Andiamo a scoprirlo assieme!
D&D senza master
E’ possibile giocare a D&D, in gruppo, senza la presenza di un master?
Il mio nuovo progetto, Adventure Squad, si propone di affrontare questa sfida, proponendo avventure a narrazione condivisa le meccaniche sono basate su 5e.
I giocatori affronteranno sfide, arricchiranno la narrazione degli altri per ottenere punti Fato e affronteranno nemici personalizzabili in una sfida contro il Tempo!

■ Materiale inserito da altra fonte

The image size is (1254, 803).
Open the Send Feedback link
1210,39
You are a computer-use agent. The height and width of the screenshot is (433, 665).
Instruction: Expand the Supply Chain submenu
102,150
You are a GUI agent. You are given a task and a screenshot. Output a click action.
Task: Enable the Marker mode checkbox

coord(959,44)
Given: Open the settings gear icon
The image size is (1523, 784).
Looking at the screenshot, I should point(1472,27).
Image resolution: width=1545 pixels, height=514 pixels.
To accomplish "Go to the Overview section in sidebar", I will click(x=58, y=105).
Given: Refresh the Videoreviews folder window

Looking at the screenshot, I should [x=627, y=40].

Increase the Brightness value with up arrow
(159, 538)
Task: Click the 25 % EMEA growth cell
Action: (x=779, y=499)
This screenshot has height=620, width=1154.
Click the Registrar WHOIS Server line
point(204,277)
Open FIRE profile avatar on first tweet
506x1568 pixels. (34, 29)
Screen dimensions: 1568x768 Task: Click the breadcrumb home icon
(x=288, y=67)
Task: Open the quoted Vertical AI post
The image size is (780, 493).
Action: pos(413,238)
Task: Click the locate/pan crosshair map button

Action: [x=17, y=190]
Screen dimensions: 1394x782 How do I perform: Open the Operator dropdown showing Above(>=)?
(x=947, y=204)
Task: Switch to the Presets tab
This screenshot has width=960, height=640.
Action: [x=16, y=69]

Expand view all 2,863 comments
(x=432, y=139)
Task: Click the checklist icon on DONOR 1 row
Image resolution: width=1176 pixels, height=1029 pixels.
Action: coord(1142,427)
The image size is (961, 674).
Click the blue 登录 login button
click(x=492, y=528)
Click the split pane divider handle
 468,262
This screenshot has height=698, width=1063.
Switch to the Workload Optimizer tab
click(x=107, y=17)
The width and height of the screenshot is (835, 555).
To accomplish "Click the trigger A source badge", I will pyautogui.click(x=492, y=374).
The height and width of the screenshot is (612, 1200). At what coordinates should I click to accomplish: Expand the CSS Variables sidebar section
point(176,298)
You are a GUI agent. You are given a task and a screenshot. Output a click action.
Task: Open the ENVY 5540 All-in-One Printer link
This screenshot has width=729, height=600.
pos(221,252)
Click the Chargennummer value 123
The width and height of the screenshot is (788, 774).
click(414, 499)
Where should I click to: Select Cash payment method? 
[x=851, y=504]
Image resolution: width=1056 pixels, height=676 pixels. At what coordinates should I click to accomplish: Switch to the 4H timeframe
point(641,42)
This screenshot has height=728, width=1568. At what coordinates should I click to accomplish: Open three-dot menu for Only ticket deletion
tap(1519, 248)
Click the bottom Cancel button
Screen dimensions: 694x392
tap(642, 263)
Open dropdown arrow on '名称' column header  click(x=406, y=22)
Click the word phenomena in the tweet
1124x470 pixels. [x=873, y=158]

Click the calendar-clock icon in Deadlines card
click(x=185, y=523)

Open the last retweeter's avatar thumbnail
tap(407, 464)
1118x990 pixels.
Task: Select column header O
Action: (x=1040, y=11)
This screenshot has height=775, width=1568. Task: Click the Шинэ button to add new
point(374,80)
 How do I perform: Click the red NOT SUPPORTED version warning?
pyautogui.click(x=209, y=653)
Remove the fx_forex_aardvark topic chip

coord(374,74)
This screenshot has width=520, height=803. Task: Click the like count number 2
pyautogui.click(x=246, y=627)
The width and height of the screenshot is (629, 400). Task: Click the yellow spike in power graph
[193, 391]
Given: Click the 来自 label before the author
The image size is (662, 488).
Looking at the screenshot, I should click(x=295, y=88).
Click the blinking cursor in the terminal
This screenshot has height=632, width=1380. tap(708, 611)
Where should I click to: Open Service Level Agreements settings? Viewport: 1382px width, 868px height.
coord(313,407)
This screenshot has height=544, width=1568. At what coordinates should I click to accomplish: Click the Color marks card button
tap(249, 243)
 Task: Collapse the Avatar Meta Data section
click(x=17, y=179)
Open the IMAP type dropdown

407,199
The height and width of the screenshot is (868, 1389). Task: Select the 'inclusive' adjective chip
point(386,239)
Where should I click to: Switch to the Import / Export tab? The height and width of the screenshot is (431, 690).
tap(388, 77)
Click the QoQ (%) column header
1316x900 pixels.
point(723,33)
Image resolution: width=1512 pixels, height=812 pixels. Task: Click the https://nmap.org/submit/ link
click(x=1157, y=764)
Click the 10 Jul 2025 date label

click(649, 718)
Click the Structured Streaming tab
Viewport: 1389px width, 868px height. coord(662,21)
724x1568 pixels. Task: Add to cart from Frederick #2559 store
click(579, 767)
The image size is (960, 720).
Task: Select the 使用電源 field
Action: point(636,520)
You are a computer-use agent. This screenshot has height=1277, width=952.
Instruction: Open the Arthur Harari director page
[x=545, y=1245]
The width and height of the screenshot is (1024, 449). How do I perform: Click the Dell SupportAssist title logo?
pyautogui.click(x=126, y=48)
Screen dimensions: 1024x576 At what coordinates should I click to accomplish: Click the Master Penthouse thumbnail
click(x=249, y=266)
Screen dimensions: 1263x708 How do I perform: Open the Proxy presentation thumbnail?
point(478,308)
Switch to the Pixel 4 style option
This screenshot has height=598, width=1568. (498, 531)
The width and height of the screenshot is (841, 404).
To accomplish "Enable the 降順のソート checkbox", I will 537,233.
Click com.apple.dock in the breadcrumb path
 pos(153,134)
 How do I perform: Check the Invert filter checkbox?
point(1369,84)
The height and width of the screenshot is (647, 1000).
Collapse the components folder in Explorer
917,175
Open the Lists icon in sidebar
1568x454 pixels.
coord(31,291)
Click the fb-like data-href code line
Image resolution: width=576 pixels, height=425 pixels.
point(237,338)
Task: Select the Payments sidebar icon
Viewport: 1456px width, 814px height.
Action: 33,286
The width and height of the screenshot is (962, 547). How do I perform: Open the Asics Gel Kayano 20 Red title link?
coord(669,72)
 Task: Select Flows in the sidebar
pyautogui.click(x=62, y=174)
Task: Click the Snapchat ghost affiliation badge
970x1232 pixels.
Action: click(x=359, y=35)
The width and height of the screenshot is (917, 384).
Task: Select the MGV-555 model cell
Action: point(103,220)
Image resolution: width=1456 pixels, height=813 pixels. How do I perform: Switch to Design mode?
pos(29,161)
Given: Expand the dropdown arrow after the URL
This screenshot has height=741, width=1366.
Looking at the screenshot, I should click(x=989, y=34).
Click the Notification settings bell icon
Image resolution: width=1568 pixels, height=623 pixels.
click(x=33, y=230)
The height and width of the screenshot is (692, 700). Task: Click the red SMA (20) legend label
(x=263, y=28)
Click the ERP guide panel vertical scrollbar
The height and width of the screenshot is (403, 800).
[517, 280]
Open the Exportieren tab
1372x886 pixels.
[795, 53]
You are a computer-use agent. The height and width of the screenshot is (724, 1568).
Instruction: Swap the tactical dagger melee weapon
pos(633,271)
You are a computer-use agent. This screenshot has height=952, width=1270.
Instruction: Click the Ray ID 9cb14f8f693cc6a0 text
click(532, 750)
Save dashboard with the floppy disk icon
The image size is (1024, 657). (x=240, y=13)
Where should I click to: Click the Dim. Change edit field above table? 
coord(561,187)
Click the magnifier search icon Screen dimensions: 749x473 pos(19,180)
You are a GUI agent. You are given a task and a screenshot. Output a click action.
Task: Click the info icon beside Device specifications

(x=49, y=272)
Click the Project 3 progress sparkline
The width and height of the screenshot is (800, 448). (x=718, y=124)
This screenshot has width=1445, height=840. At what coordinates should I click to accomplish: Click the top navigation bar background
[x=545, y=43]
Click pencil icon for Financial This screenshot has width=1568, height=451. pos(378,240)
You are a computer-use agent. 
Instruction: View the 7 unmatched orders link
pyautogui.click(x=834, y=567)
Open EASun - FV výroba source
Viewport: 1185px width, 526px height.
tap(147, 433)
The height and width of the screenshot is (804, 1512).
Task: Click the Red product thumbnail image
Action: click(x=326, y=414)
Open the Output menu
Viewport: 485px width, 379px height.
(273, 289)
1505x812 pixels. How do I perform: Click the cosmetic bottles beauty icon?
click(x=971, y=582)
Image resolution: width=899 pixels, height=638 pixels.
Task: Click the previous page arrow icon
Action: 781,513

Per saperne di più, visitate la pagina, iscrivetevi alla newsletter, scaricate la demo e venite a trovarmi a Play Modena nei seguenti orari:
Venerdì. 16:30 20:00
Sabato 9:00 13:00
Domenica 13:00 16:00
Una questione di autorità narrativa
In molti giochi di ruolo (uno su tutti il più famoso del mondo) buona parte delle regole è spesso legata alla gestione della casualità: gli eroi devono affrontare un ostacolo e nessuno al tavolo sa se ci riusciranno o meno.
In questi casi, la componente di statistiche, tratti, risorse e dadi ha il fine di determinare se e in che misura queste imprese dall’esito incerto vengano portate a compimento.
Vedremo che questa aleatorietà può diventare molto meno centrale in altri giochi: accanto a essa infatti vi è tutta una componente determinata dalla volontà dei giocatori.
Ad esempio, in D&D, chi interpreta un protagonista decide cosa esso pensi e faccia (o tenti di fare), mentre il master decide… tutto il resto: ciò che accade al personaggio e che sovrasta la sua volontà, ciò che lo circonda, se e quando ha senso ricorrere al tiro dei dadi.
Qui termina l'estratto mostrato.